I went to Snale’s truck and sat in the front passenger seat with the door open, brought out the photocopy of the diary and began reading through it again. I didn’t want to leap to any conclusions about the connection of the bomb to the book. Yes, what had happened to Chief Campbell looked like murder. The duct tape on the wrist was a sure sign, even if one accepted the highly improbable idea that he’d chosen to commit suicide by bomb when he likely had a perfectly good gun in his possession. I needed to find something in the diary that connected the idea and the crime.

The first pages were all about guns. I spread a page over my knee and looked at the photocopied pictures of two handsome teenage boys.

The page was a study of the Columbine killers, Eric Harris and Dylan Klebold, who’d gone on a shooting spree at their local high school in Colorado, killing twelve students and a teacher and injuring twenty-four others. I knew the story, had read a couple of true crime books about it. The diarist had made a list, beside a doodled sketch of the wolfish Harris, entitled ‘Successes’.
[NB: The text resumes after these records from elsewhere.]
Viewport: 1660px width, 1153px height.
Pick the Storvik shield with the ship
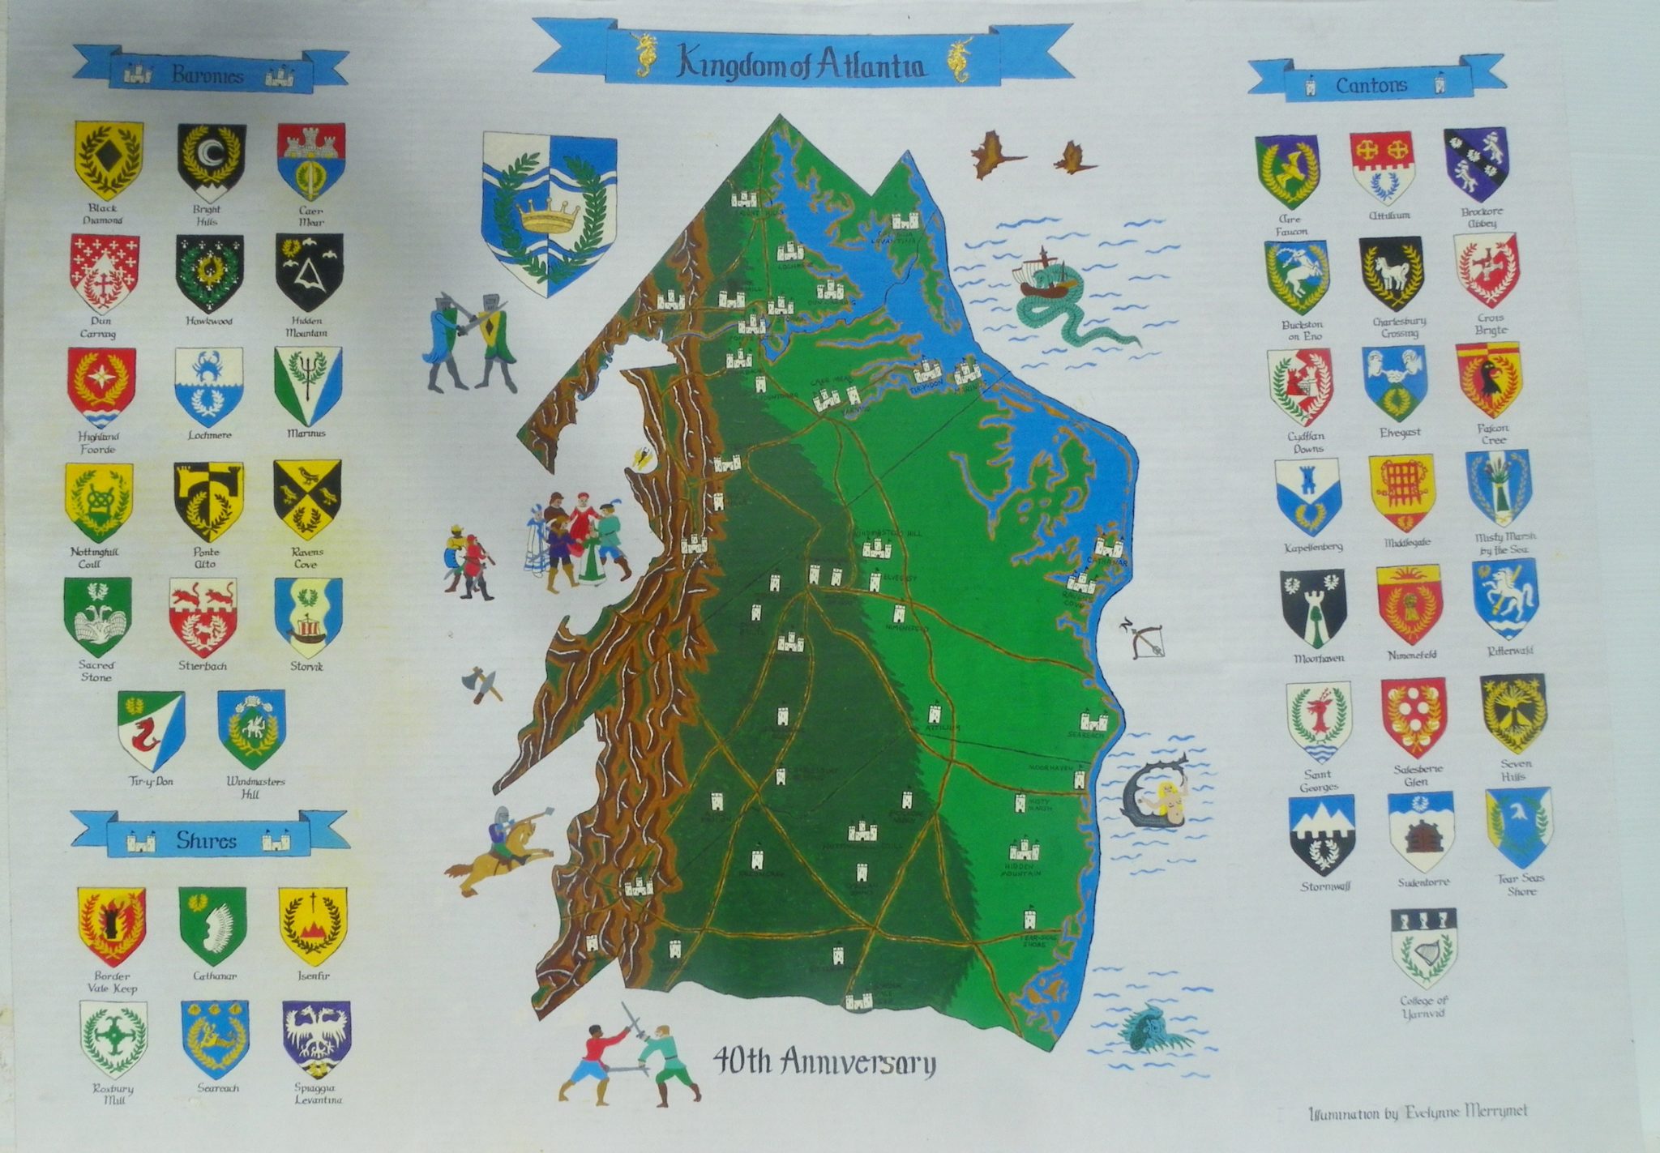pos(308,617)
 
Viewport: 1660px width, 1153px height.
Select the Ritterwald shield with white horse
pos(1504,598)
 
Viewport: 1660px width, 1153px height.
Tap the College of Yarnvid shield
pos(1423,947)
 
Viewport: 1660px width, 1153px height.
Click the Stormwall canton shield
pos(1321,834)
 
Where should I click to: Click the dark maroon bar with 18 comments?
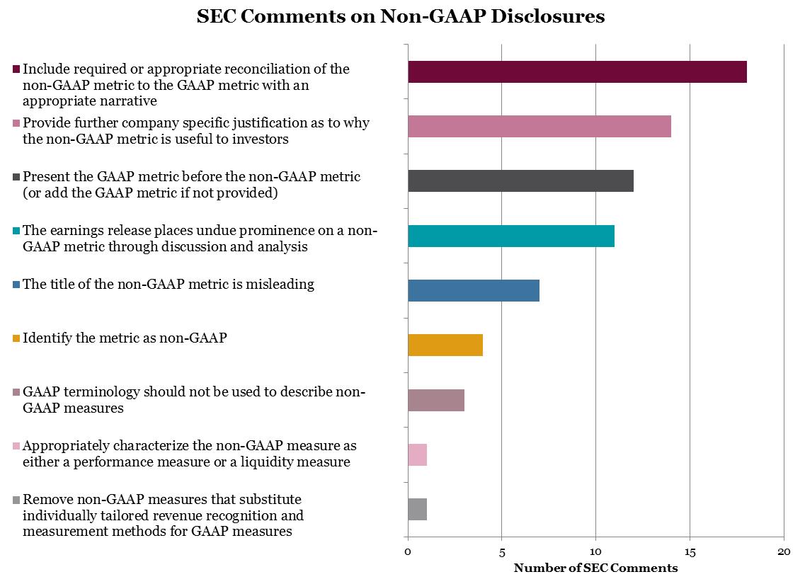pyautogui.click(x=577, y=72)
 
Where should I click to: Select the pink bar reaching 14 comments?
pyautogui.click(x=539, y=126)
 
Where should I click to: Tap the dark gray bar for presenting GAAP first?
pyautogui.click(x=520, y=181)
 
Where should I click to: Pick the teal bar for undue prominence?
pyautogui.click(x=511, y=236)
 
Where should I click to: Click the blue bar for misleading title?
pyautogui.click(x=474, y=290)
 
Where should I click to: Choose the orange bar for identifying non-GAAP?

Kept the circle of conspirators small.

Surveillance of victims for maximum impact.

Covert weapons purchases.



What was this? A list of the things the Columbine killers had done right in their evil plan? Was the diarist comparing and contrasting the massacre plans of high-profile shooters to come up with the perfect kill plot? I flipped the page. More about the Columbine killers’ work, excerpts from the boys’ diaries and maps of their school. There were five pages dedicated to the Columbine shooting in the diary. A sickly feeling was creeping up from the pit of my stomach. I ran my fingers over a note at the bottom of the last page on Columbine.

Thirteen victims, it read. I can beat that!





Chapter 16


ELLIOT KASH HAD come to the open door of the car and leaned on the window, folding his thick arms on the sill. I reached for a cigarette. I figured I was going to need one.
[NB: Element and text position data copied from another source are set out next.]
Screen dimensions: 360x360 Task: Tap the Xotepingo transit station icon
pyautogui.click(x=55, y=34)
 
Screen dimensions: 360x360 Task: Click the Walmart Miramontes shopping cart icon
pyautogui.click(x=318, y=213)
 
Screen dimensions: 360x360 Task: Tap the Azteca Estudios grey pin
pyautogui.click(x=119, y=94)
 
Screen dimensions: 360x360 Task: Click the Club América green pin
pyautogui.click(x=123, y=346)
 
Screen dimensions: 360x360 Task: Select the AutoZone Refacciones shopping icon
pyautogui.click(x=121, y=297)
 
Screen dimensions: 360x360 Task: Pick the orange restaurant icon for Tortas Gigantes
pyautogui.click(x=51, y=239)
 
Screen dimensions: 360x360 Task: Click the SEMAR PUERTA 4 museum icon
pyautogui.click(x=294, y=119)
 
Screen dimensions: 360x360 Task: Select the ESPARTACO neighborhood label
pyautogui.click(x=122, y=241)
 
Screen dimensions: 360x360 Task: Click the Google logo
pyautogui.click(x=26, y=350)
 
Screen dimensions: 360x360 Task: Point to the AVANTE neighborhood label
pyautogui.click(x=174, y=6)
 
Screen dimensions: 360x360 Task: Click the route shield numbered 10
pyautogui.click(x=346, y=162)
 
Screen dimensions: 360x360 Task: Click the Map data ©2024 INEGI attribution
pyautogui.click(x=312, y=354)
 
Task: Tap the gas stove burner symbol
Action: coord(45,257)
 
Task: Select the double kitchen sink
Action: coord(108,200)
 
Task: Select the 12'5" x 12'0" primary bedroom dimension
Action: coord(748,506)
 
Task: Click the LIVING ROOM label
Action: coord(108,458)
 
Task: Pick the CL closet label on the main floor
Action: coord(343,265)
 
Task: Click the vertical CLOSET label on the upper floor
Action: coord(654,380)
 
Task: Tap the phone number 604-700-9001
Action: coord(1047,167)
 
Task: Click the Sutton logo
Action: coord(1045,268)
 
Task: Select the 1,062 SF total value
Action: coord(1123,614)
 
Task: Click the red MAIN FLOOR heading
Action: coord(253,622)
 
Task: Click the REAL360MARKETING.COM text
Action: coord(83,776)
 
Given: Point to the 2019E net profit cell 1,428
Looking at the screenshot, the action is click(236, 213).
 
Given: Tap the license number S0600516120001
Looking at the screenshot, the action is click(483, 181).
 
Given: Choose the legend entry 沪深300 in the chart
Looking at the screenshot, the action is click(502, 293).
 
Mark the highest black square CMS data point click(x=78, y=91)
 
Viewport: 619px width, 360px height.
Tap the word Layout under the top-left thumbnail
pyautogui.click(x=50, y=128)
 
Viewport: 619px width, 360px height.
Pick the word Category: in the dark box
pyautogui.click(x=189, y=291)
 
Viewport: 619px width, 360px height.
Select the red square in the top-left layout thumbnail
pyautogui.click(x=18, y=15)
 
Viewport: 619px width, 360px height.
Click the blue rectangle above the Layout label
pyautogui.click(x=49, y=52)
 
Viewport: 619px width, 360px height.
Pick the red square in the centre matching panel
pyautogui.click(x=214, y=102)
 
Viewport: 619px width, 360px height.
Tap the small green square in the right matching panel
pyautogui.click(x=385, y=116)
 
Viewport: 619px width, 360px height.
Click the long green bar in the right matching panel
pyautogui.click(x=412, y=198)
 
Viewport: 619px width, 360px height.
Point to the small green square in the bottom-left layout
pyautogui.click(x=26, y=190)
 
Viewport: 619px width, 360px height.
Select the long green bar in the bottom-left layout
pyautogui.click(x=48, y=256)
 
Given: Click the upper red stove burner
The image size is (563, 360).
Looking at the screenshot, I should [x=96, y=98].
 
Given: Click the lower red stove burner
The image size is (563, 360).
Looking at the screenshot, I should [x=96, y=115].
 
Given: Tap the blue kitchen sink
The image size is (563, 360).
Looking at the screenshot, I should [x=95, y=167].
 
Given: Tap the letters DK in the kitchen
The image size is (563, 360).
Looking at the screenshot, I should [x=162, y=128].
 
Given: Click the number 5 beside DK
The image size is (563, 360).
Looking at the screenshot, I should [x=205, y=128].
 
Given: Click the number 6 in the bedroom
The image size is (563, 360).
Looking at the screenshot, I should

‘I’ve had a chat with Victoria about our operations, but I really want to sit down with you before this thing kicks into high gear so you can download my concerns,’ he said. ‘The priority right now needs to be security. I want maximum operational confidentiality throughout this case. We need to keep covert information tight. This is a small town, and we know there’s a lone wolf or, possibly, a terrorist sleeper cell hidden within it. We cannot afford unplanned leaks right now.’